Red wine reduces colon cancer risk by two thirds


by Kristina Collins, The Cancer Blog, 23 Oct 2006

Red wine consumption is associated with a reduced risk of various forms of cancer--leukemia, breast and prostate, in animal studies and in real life. A new study found that drinking more than three glasses of red wine a week reduced the incidence of abnormal growths and cancers of the intestinal tract by two-thirds.

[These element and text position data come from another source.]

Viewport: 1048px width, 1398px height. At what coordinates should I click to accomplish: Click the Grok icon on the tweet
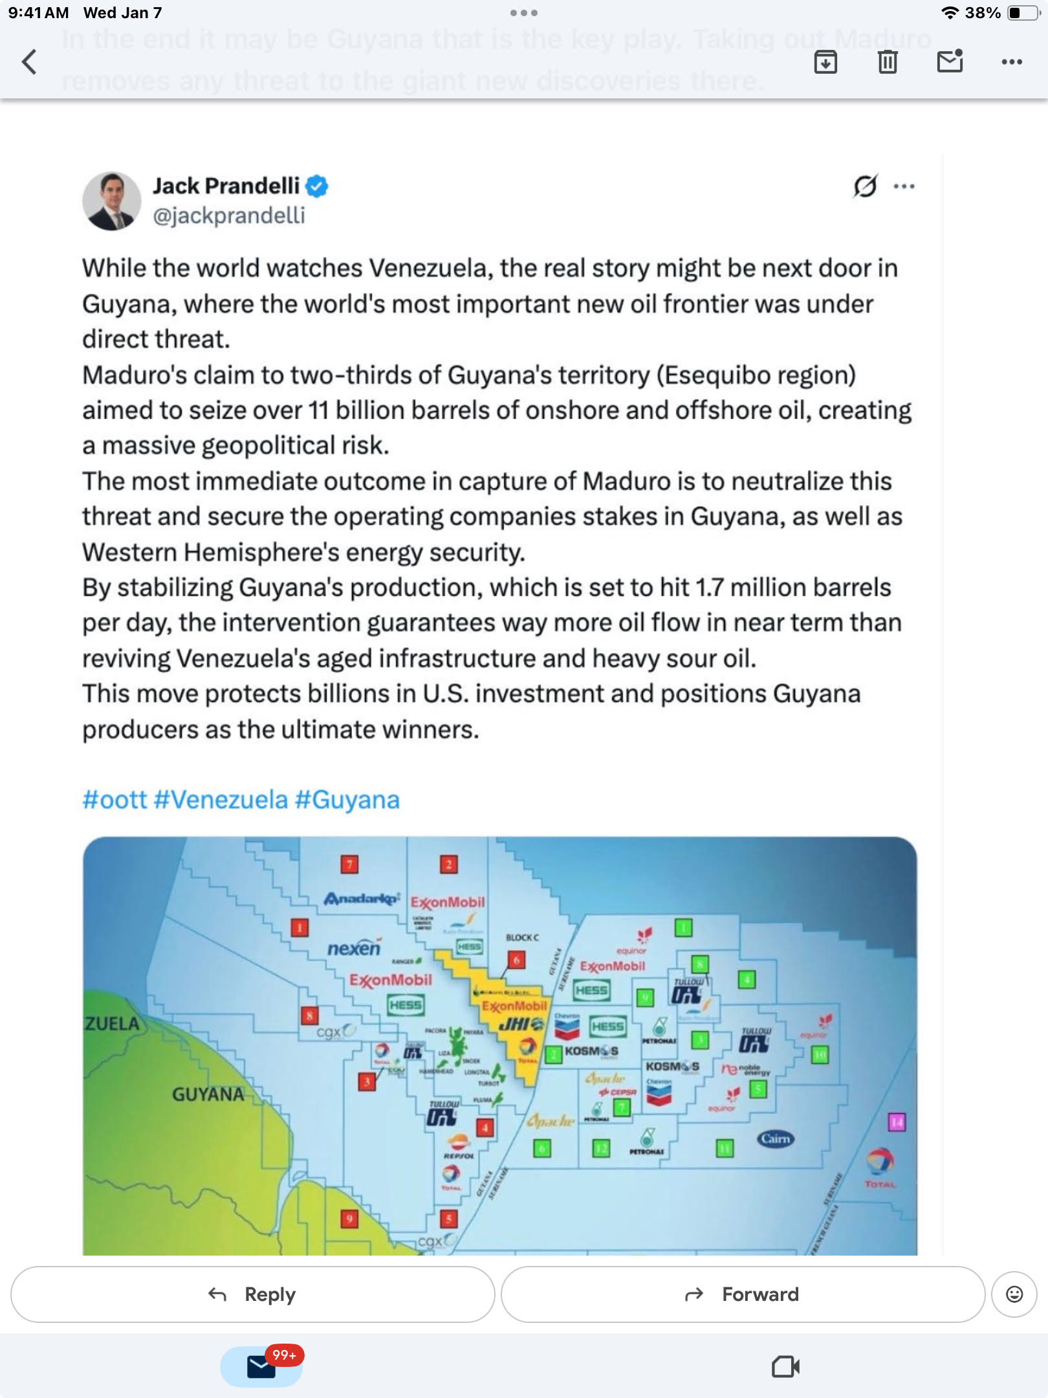point(866,186)
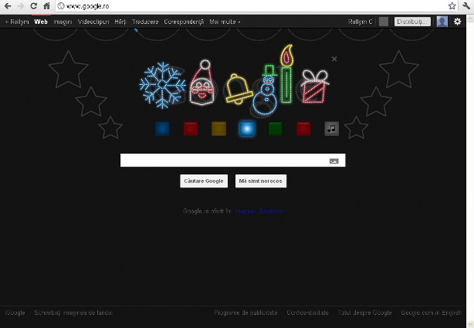This screenshot has width=474, height=328.
Task: Switch to the Hărți tab
Action: tap(120, 22)
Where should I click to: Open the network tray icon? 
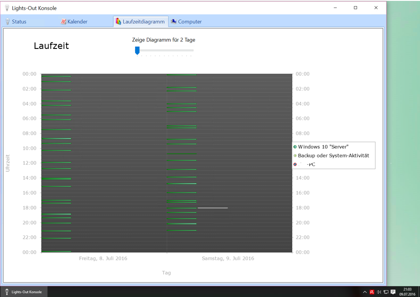(x=386, y=292)
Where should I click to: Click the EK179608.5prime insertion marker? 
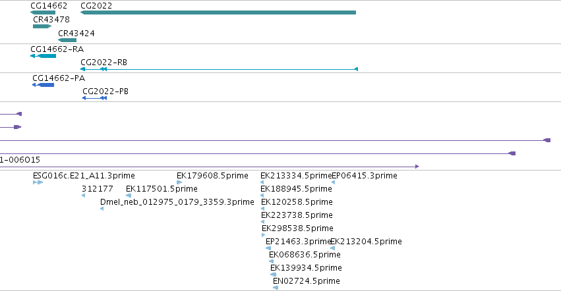pyautogui.click(x=179, y=182)
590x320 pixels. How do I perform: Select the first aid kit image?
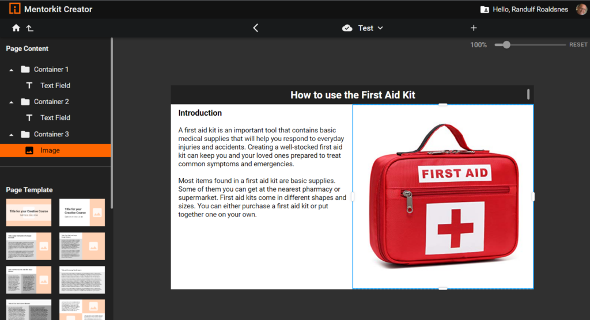[443, 196]
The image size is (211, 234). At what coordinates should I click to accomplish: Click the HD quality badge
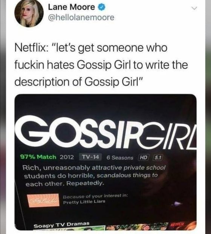pos(143,157)
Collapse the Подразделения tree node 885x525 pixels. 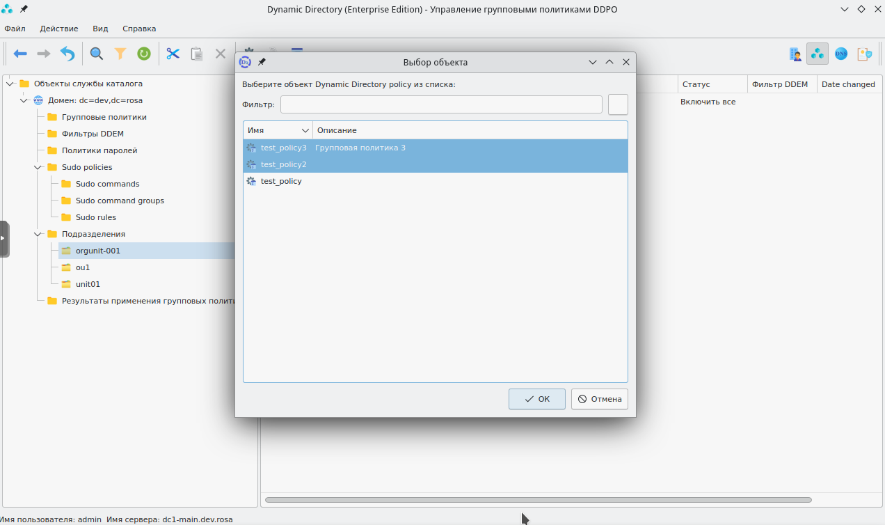tap(38, 234)
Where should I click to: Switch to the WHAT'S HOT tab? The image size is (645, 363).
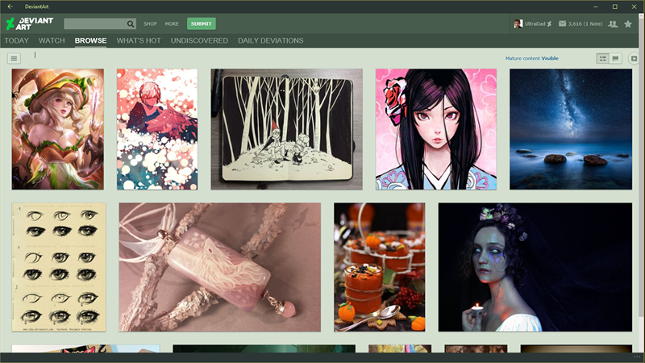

Red wine has something that white wine does not have. A compound found under the skin of the grape called resveratrol. Resveratrol content is higher in red wine than white wine because the grape skins are removed early in the fermentation process for white wines. Resveratrol interferes with all three stages of cancer formation--initiation, promotion and progression.

Dr. Joseph C. Anderson, an assistant professor of medicine at the State University of New York at Stony Brook, says "I generally advise against drinking, but if your going to drink, drink red wine". Anderson's study included 1,741 people. The incidence of colorectal neoplasia, cancers and polyps that can become cancerous, was 9.9 percent in those that abstained from alcohol, 8.8 percent in those who drank three glasses or more of white wine a week and 3.4 percent in those that drank three glasses of red wine a week, a 68 percent reduction.

Whatever the cause of the protective effect, Anderson said he advises people against taking up the wine habit for health reasons.